● Exercise objective: Rewrite the part of the interim results announcement below between "This announcement contains" and "of that Regulation.", inclusive, with "inside information" changed to "price-sensitive information".

>> begin Passage

The unaudited interim results for the six months ended 30 June 2021, which are contained below and form part of this announcement, include further important information and disclosures. The announcement should be read in its entirety.

 

The Company will update shareholders in its next planned quarterly update in early 2022.

 

This announcement contains inside information as defined in Article 7 of the EU Market Abuse Regulation No 596/2014 and has been announced in accordance with the Company's obligations under Article 17 of that Regulation.

 

CEO REPORT

 

The first half of 2021 was formative for EQTEC, and it is my shared expectation with the Board of Directors that the Group will see the fruit of these efforts in our 2021 annual results.

 

We converted more pipeline opportunities into projects focused on and ready for development, building a platform for growth and scale from which to launch them and increasing the number of future projects to Financial Close and beyond. The Group is growing: in terms of opportunities, projects, relationships, partnerships and formal channels for establishing our Advanced Gasification Technology as the core of more business models that address today's problems of how to reduce waste and generate more energy, more cleanly, in more markets.

>> end Passage
>> begin Data

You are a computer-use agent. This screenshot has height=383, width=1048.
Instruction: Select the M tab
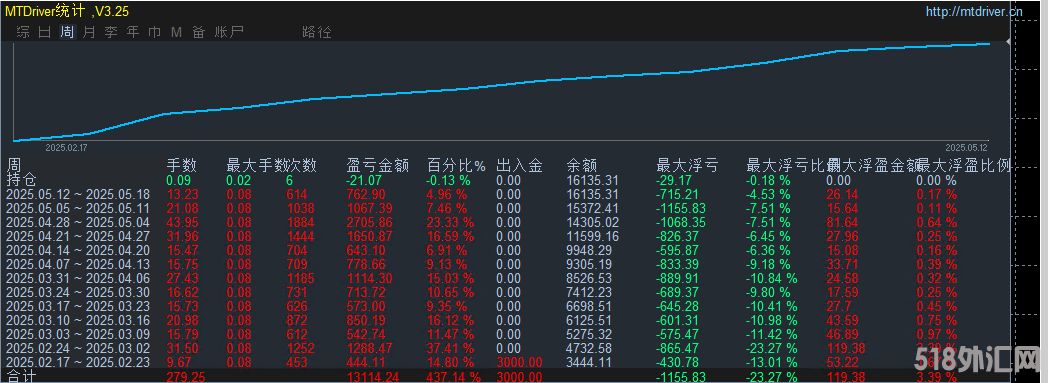(x=176, y=32)

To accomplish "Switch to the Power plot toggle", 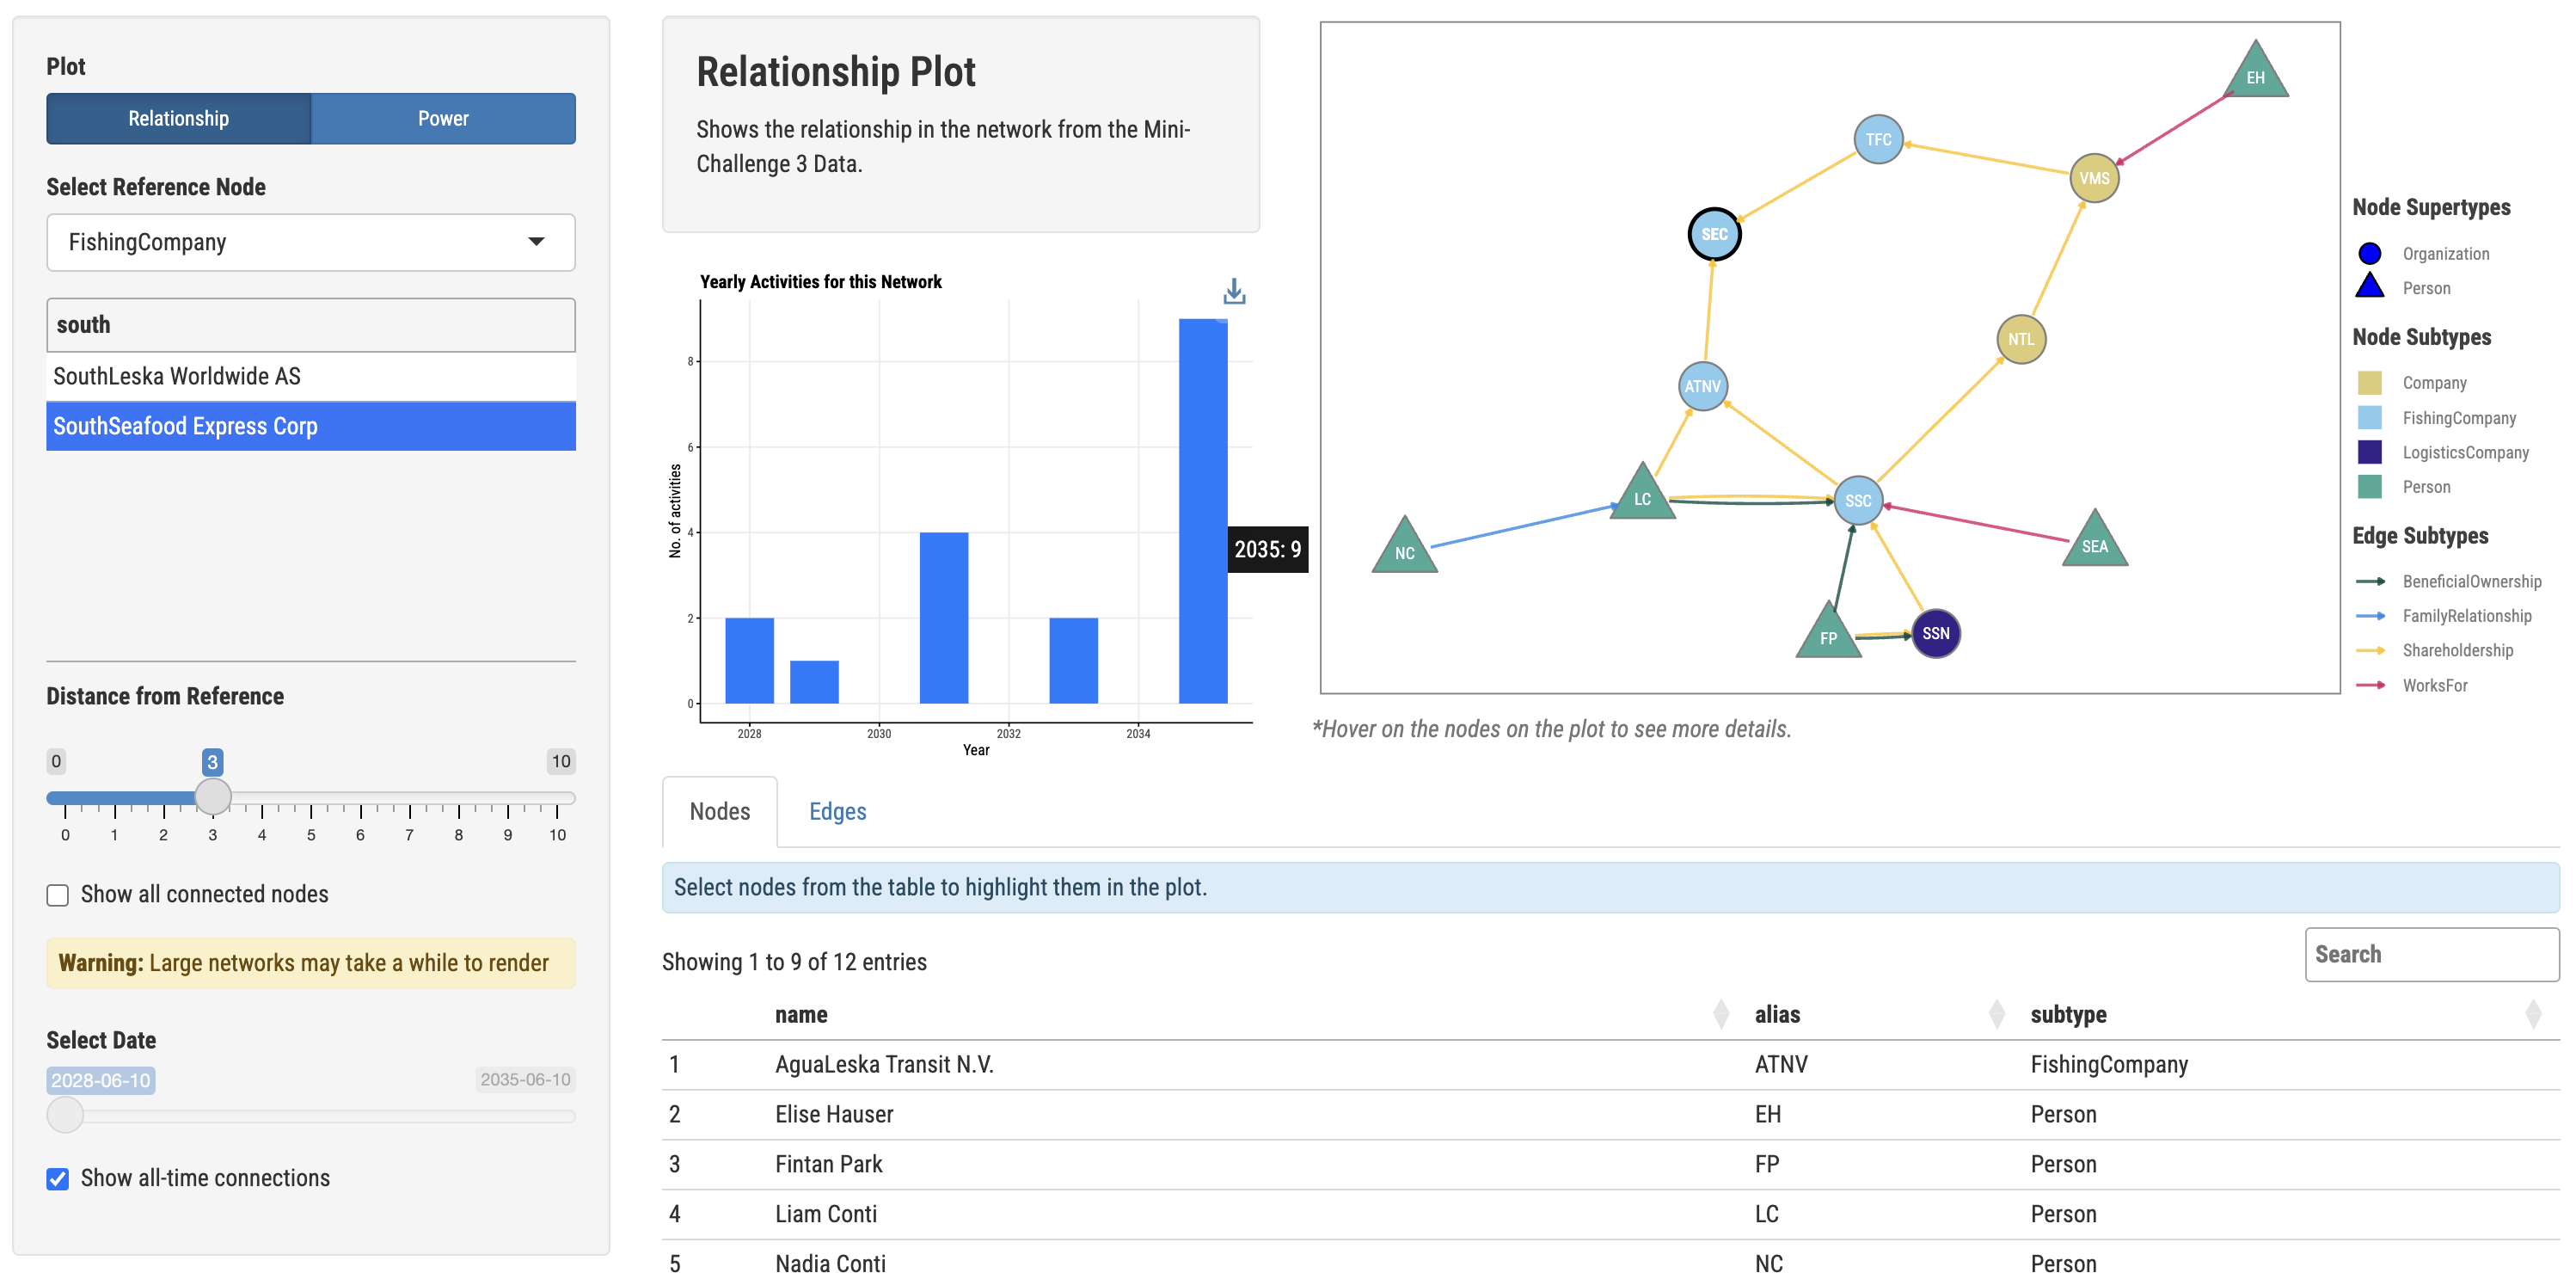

>> end Data

● Output of the exercise:
This announcement contains price-sensitive information as defined in Article 7 of the EU Market Abuse Regulation No 596/2014 and has been announced in accordance with the Company's obligations under Article 17 of that Regulation.